Ohne Niederlage haben die G-Juniorenfußballer von Germania Gernrode in Schwanebeck die Meisterschaftsendrunde beendet und sich den Harzmeistertitel gesichert. Im Endspiel bezwangen die Germanen den FSV Grün-Weiß Ilsenburg mit 2:0.

Schwanebeck l Trotz des anfangs regnerischen Wetters herrschte im Schwanebecker Stadion dank der vielen Fans der angereisten Teams eine tolle Stimmung. Nicht angereist waren die Kicker vom SC 1919 Heudeber, die am Sonnabend ohne Gründe ihre Teilnahme absagten. Ihren Platz nahm, mit Einverständnis der sieben anderen Endrundenteams, der SV Blau-Weiß Schwanebeck ein.

"Es war eine interessante und ausgeglichene Endrunde. Die beiden favorisierten Mannschaften, Germania Gernrode und Grün-Weiß Ilsenburg, erreichten auch das Finale", stellte Gunthard Seidler, Staffelleiter der G-Junioren und Turnierleiter fest. "Es waren in fast allen Teams gute Einzelkönner zu sehen und es gab auch sehr gute Torhüterleistungen. Da reifen einige hoffnungsvolle Talente heran", beobachtete Werner Meves, der im Wettkampfgericht mitarbeitete.

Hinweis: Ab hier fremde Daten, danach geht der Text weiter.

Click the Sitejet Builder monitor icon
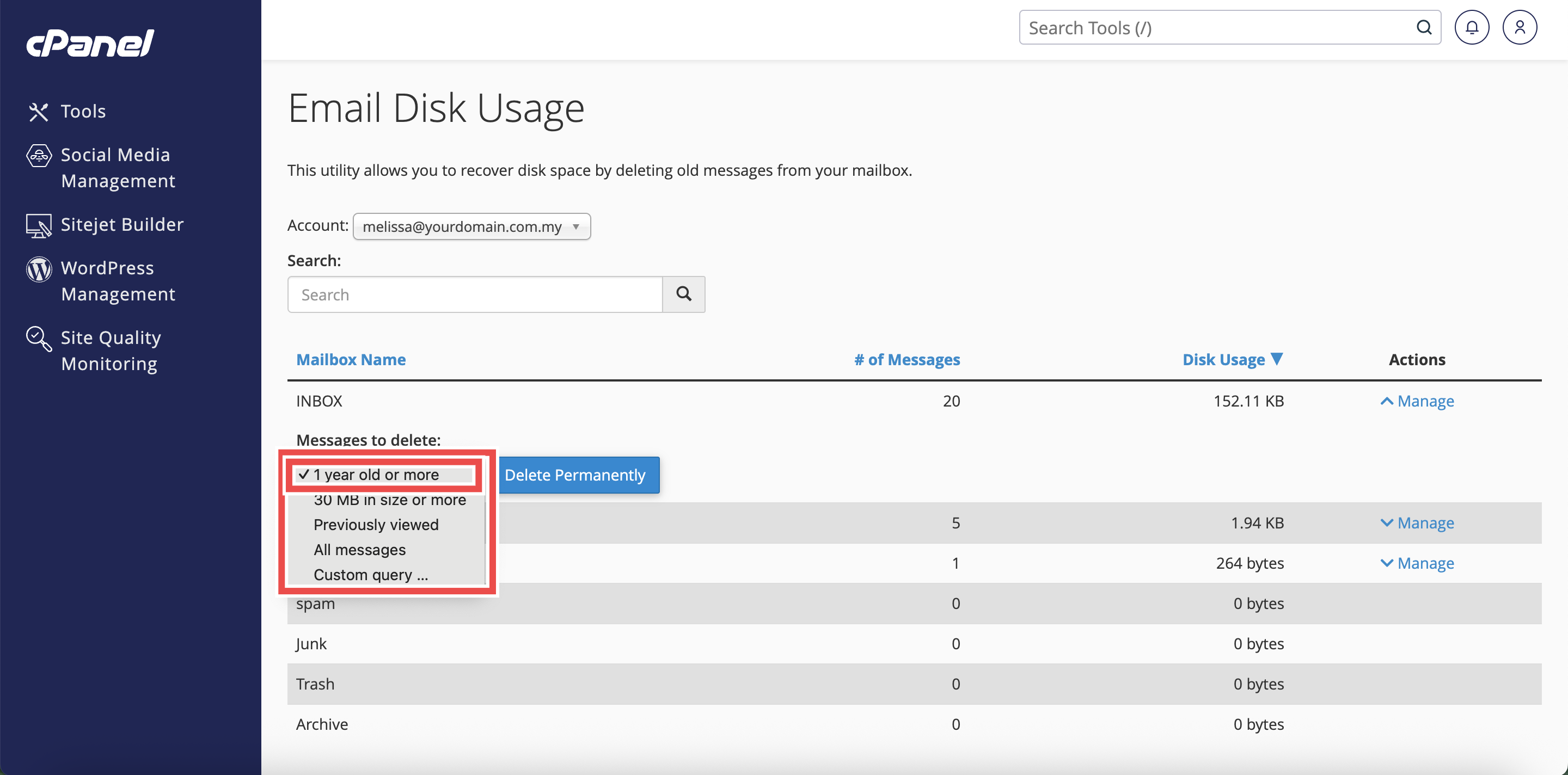This screenshot has height=775, width=1568. pyautogui.click(x=38, y=226)
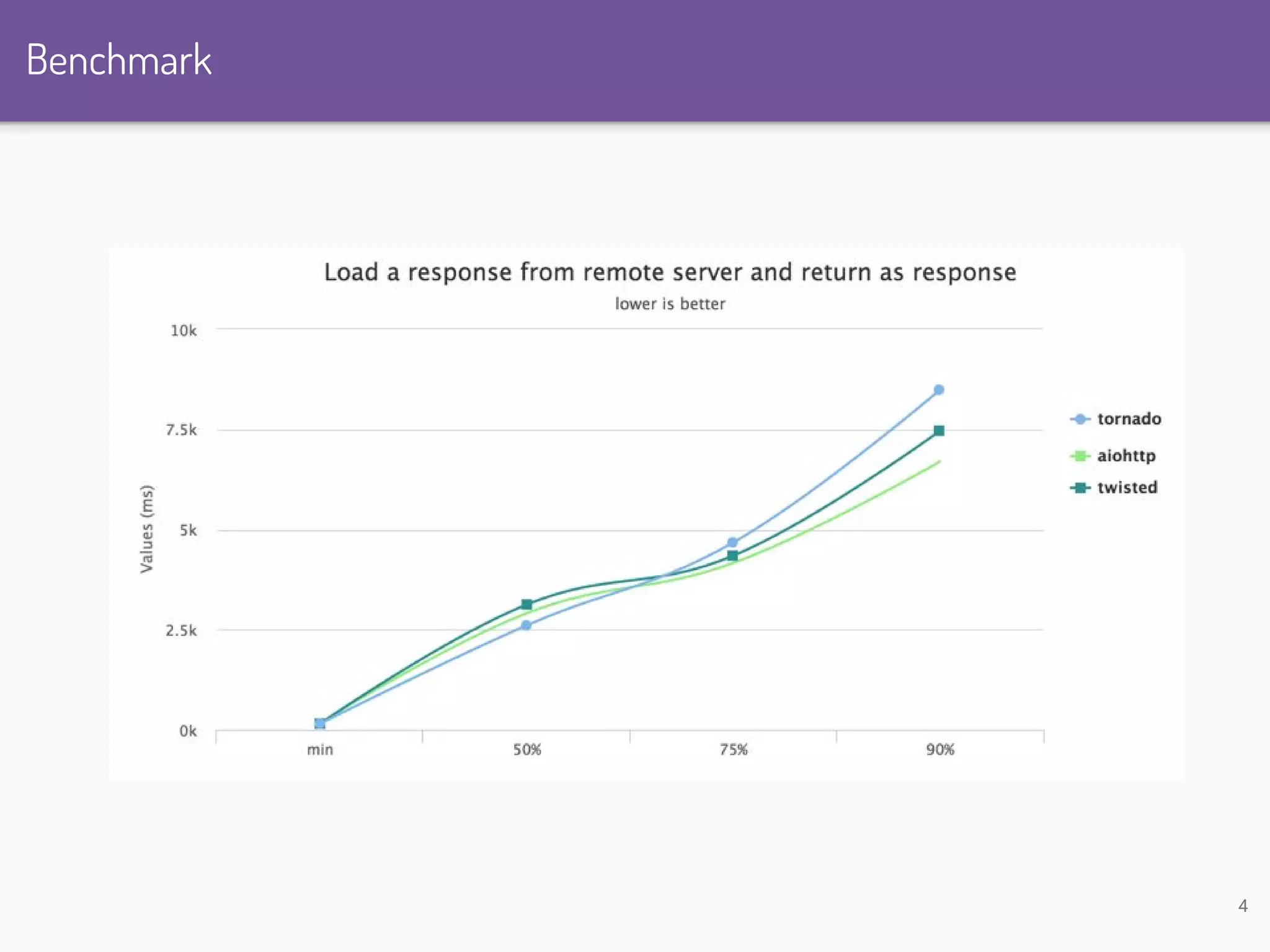1270x952 pixels.
Task: Click the twisted legend marker icon
Action: pyautogui.click(x=1080, y=488)
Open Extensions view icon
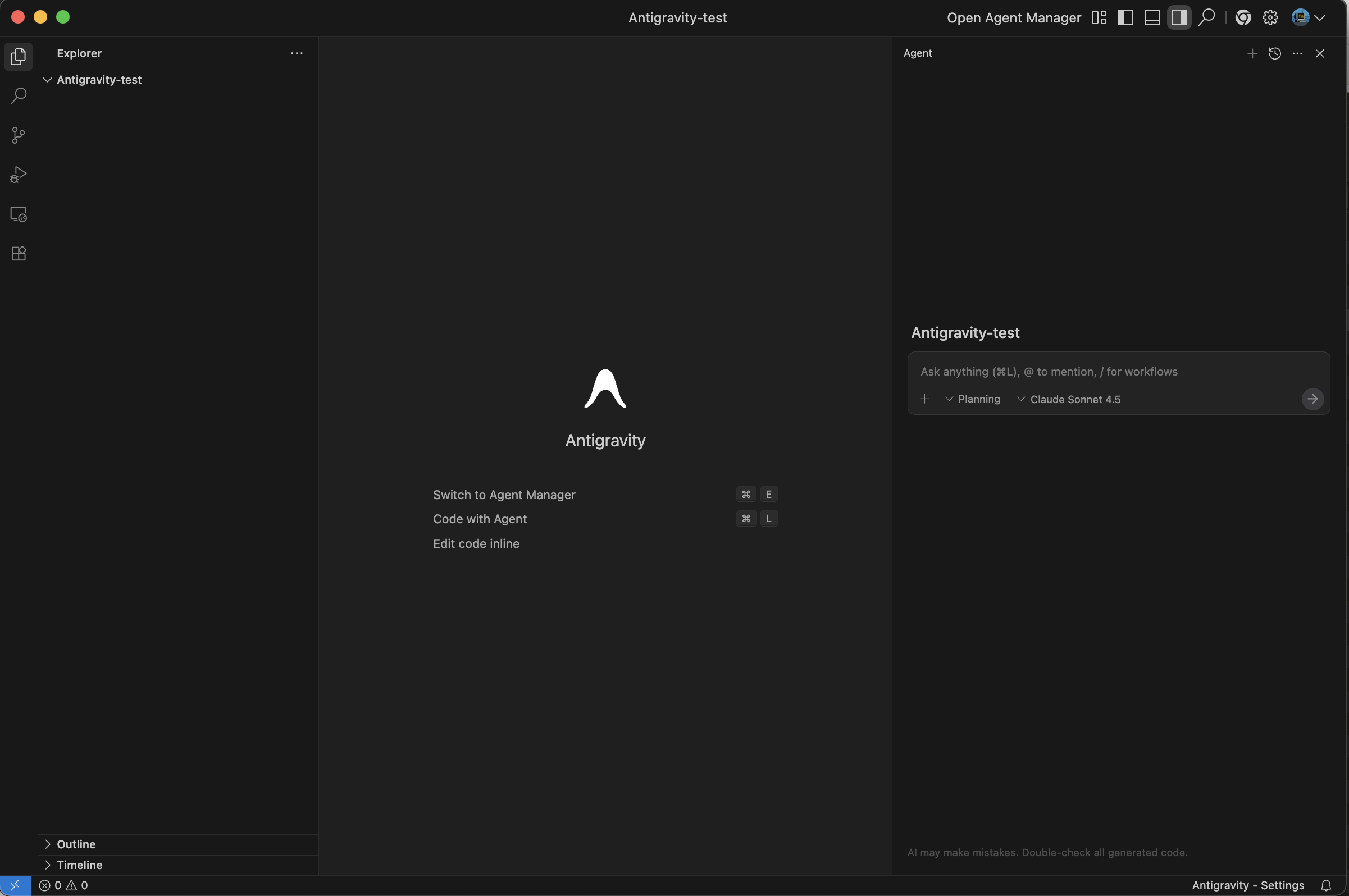 pos(19,253)
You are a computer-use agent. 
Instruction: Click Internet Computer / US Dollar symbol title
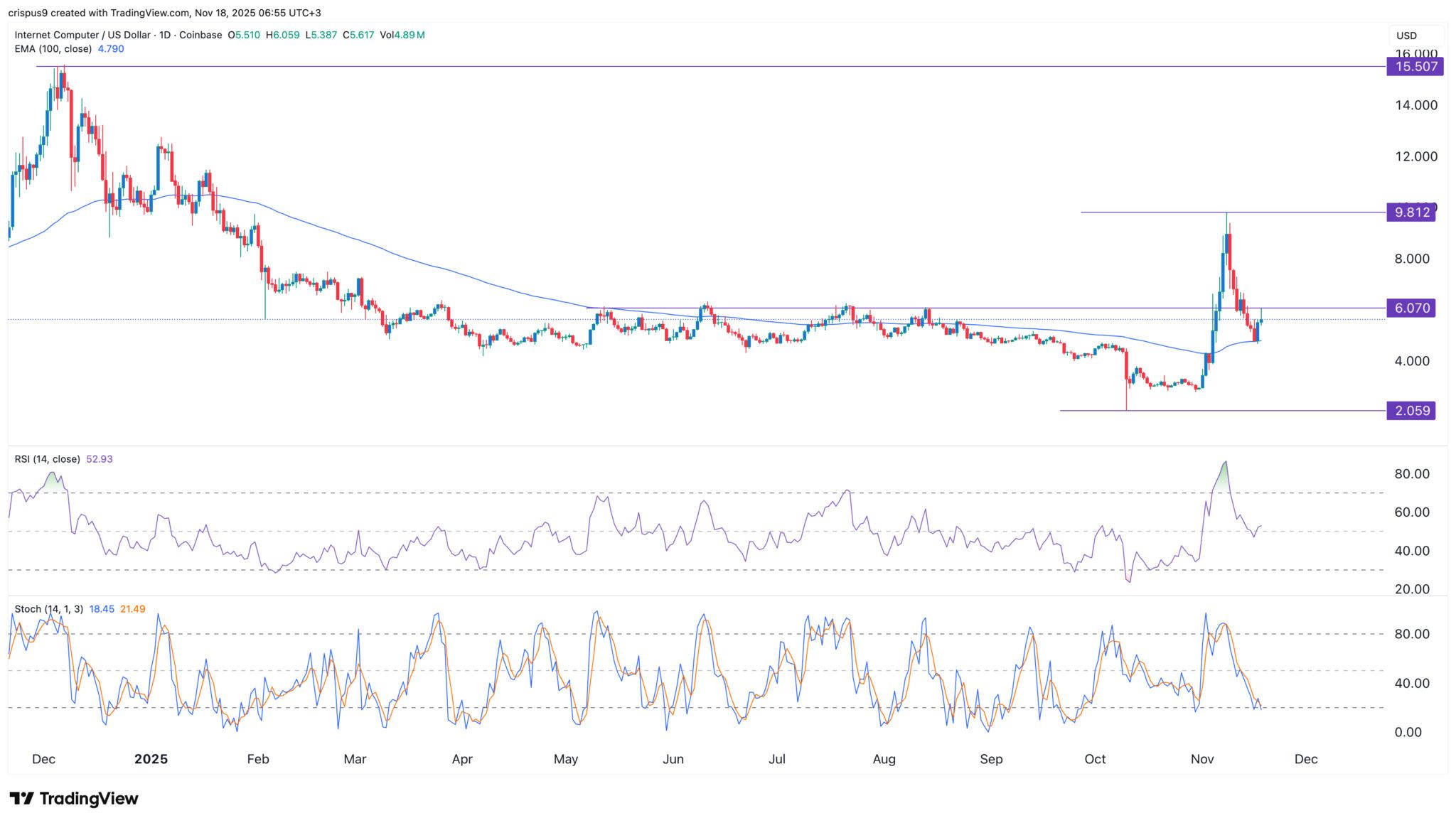coord(81,35)
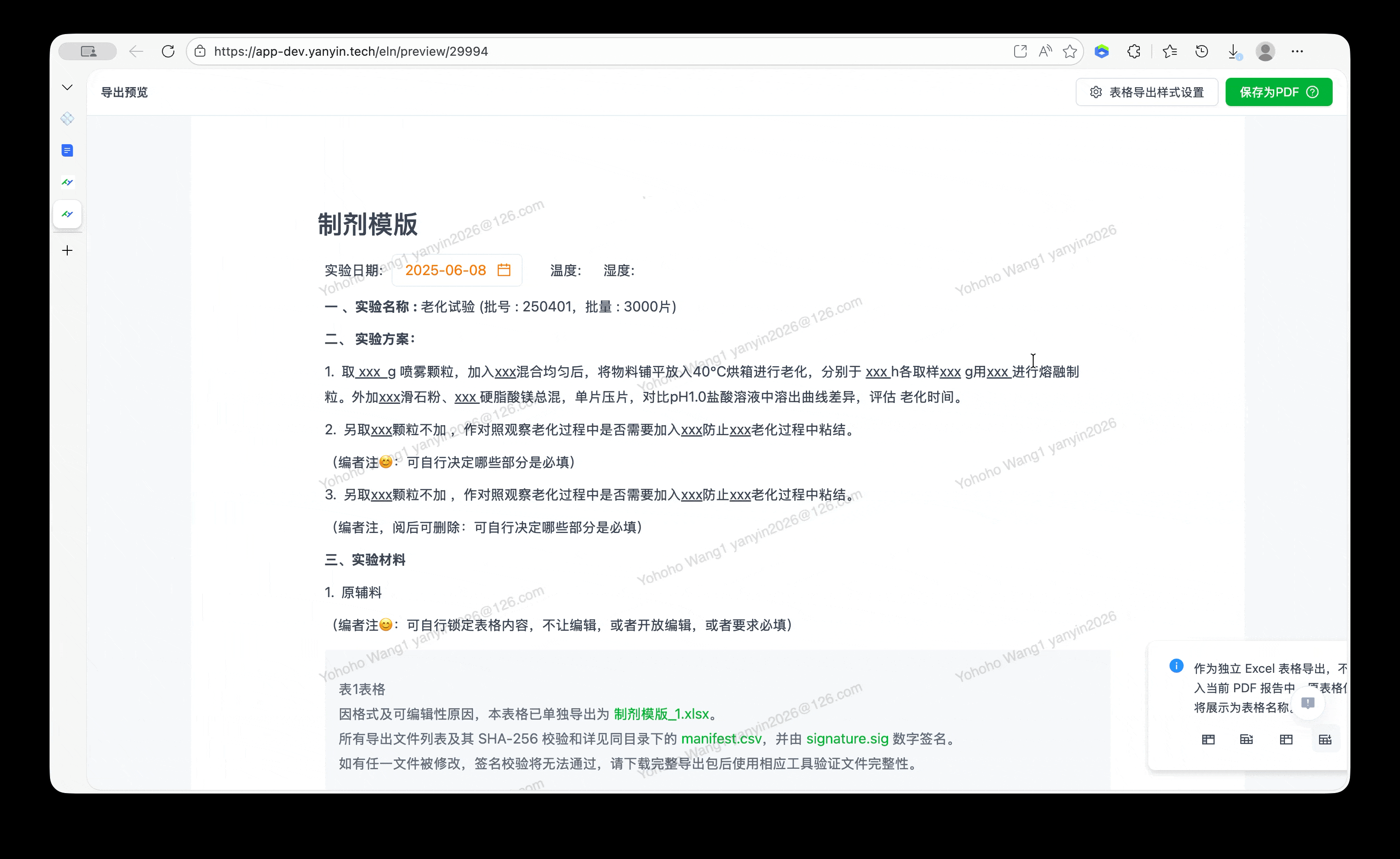Screen dimensions: 1400x859
Task: Toggle the third table export style option
Action: pyautogui.click(x=1286, y=739)
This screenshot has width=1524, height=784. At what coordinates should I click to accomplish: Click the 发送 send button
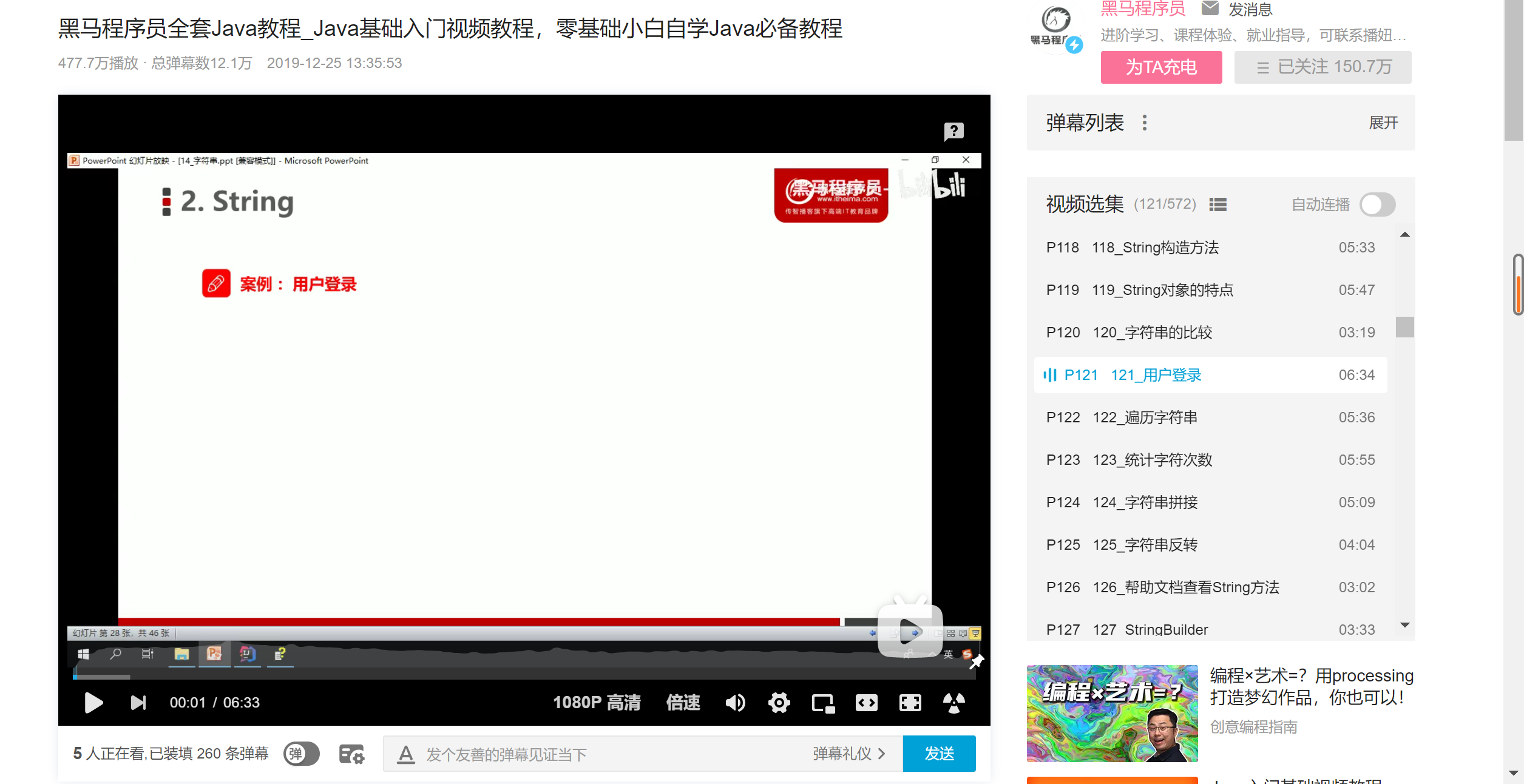click(x=939, y=754)
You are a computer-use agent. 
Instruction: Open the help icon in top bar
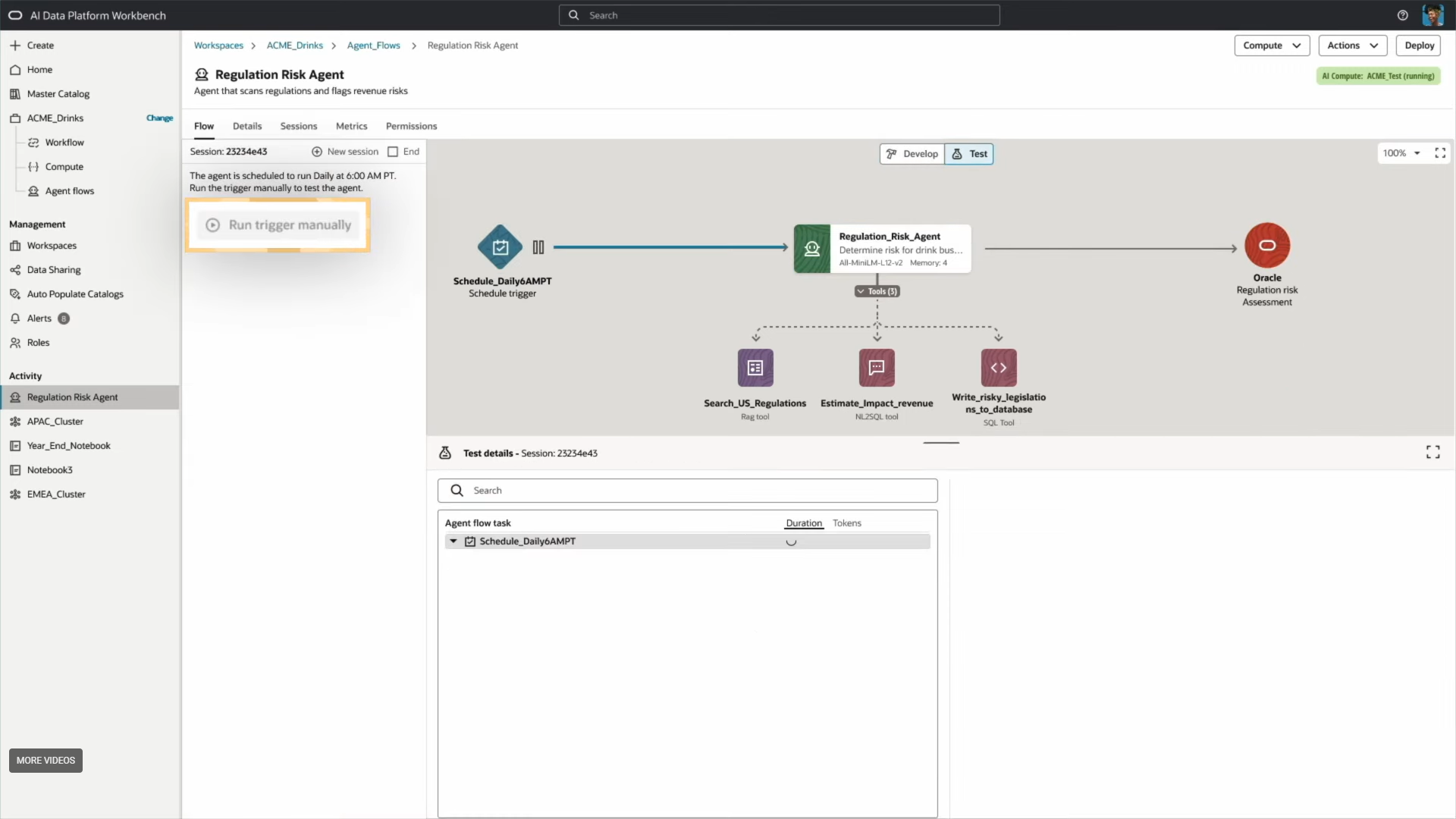point(1403,15)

Grün-Weiß Ilsenburg wurde Sieger in der Gruppe A vor dem Quedlinburger SV. Beide Teams gaben nur im Eröffnungsspiel gegeneinander Punkte ab. In der Gruppe B zogen die Gernröder souverän ihre Kreise und ohne Punktverlust in das Halbfinale ein. Die Runde der letzten Vier erreichte aus dieser Gruppe auch Germania Halberstadt. In den Überkreuzvergleichen setzten sich die Grün-Weißen gegen den VfB Germania (4:1) und die Gernröder gegen Quedlinburg (2:0) letztlich souverän durch und zogen ins Finale ein. Die beiden Verlierer spielten um Platz drei, hier behauptete sich der QSV gegen die Kreisstädter mit 2:0 und sicherte sich den Bronzerang. In einem spannenden Endspiel behielten schließlich die Gernröder Germanen gegen die Ilsenburger mit 2:0 die Oberhand und sicherten sich den Meistertitel.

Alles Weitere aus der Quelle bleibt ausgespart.